E se questa agenda avrà successo, essa avrà implicazioni su scala nazionale. Dopo tutto, la storia politica della California – nella quale un Partito Repubblicano radicalizzato ha sempre più perso i contatti con un elettorato sempre più diversificato e socialmente progressista, per ritrovarsi alla fine marginalizzato – sta probabilmente imponendosi in ritardo anche sullo scenario nazionale.

La California è dunque ancora il posto nel quale il futuro si manifesta dapprima? Restate sintonizzati.

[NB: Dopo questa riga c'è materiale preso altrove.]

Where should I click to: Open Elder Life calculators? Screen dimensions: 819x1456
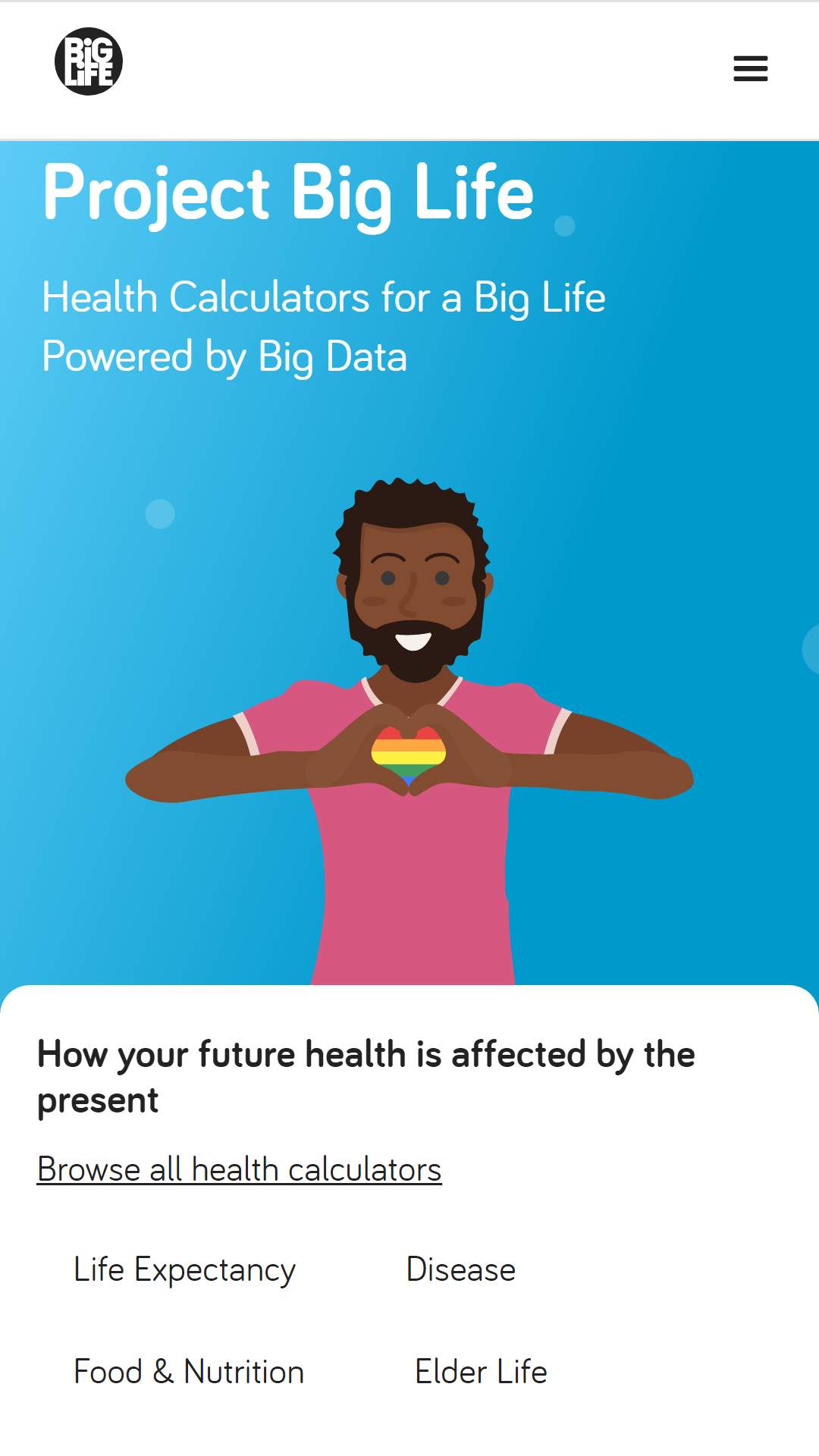[481, 1372]
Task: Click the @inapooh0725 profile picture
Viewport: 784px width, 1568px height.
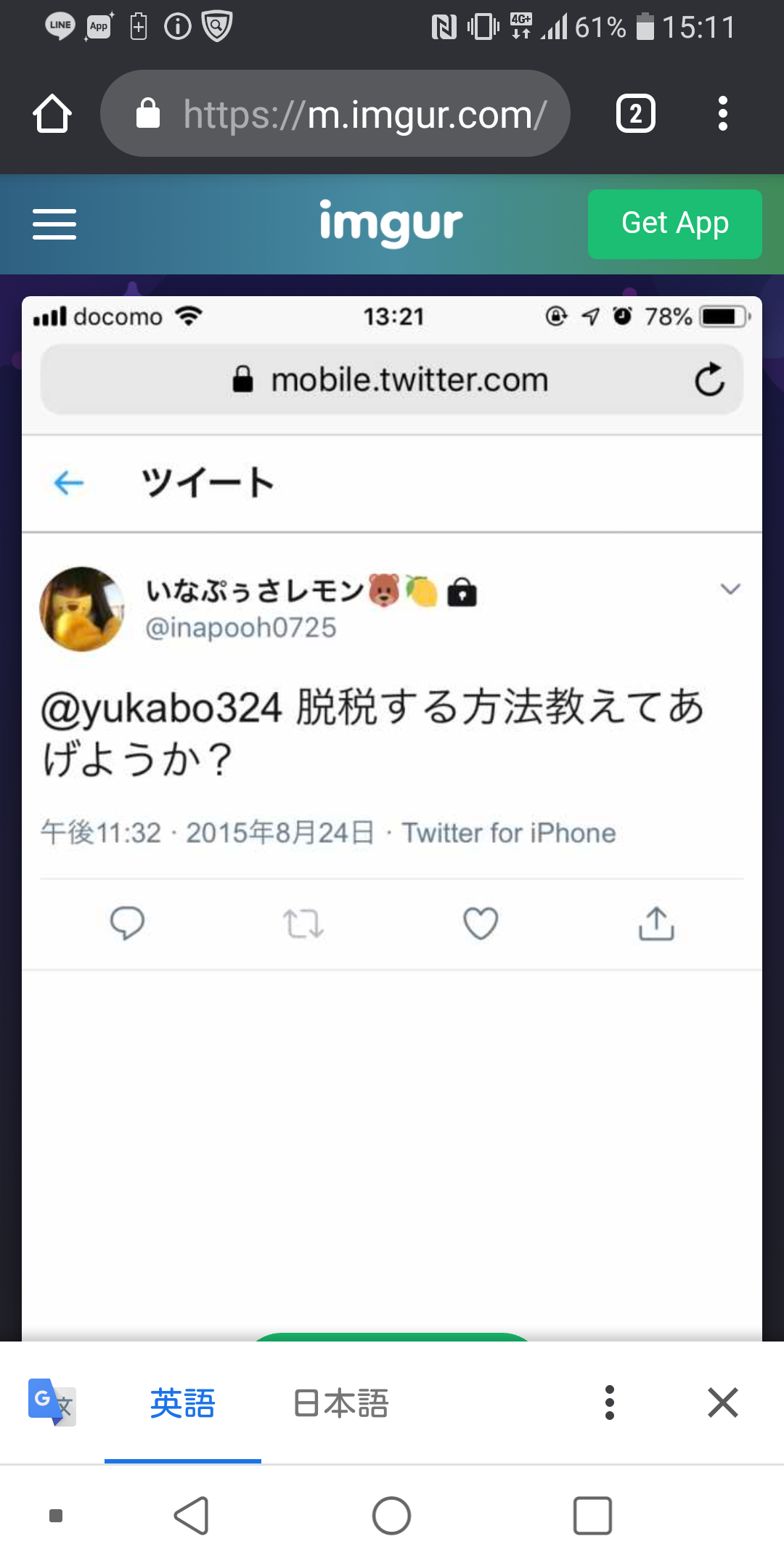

[1] “Governator” è il termine con il quale venne definito nel 2003 il Governatore body-builder  Arnold Schwarzenegger, per effetto di una commistione tra “governor” e “Terminator”, una delle sue parti cinematografiche più famose.

ed mar 1

 

 

 

 

 

 

 

 

 

 

 

[2] Edmund Gerald “Jerry” Brown, democratico,  è dal 2011 il 39° Governatore della California. In passato era stato Segretario di Stato della California, Presidente del Partito Democratico della California, Sindaco di Oakland e Procuratore Generale della California. Ha partecipato alle “nominations” del Partito Democratico negli anni 1976, 1980. 1992 e nel 1982 partecipò alle elezioni per il Senato degli Stati Uniti, in tutti i casi senza successo.

ed mar 2

 

 

 

 

 

 

 

 

 

 

 

 

 

[3] Il riferimento è ad alcune regole legislative, a suo tempo imposte per via referendaria, che hanno a lungo impedito ogni decisione in materia fiscale, stabilendo per gli interventi legislativi in materia di aumenti del fisco statale l’obbligo della maggioranza di due terzi della Assemblea dello Stato. Quella riforma costituzionale venne promulgata nel 1979, a conclusione di quella “rivolta fiscale” della quale Krugman fa cenno nelle prime righe dell’articolo. E’ interessante notare che norme analoghe, nel corso del tempo ma particolarmente   nel corso degli anni ’90, sono state introdotte, oltre alla California, in molti altri Stati americani: Arkansas, Arizona, Colorado, Delaware, Florida, Michigan, Mississippi, Missouri, Nevada, Oklahoma, Oregon, South Dakota e Washington.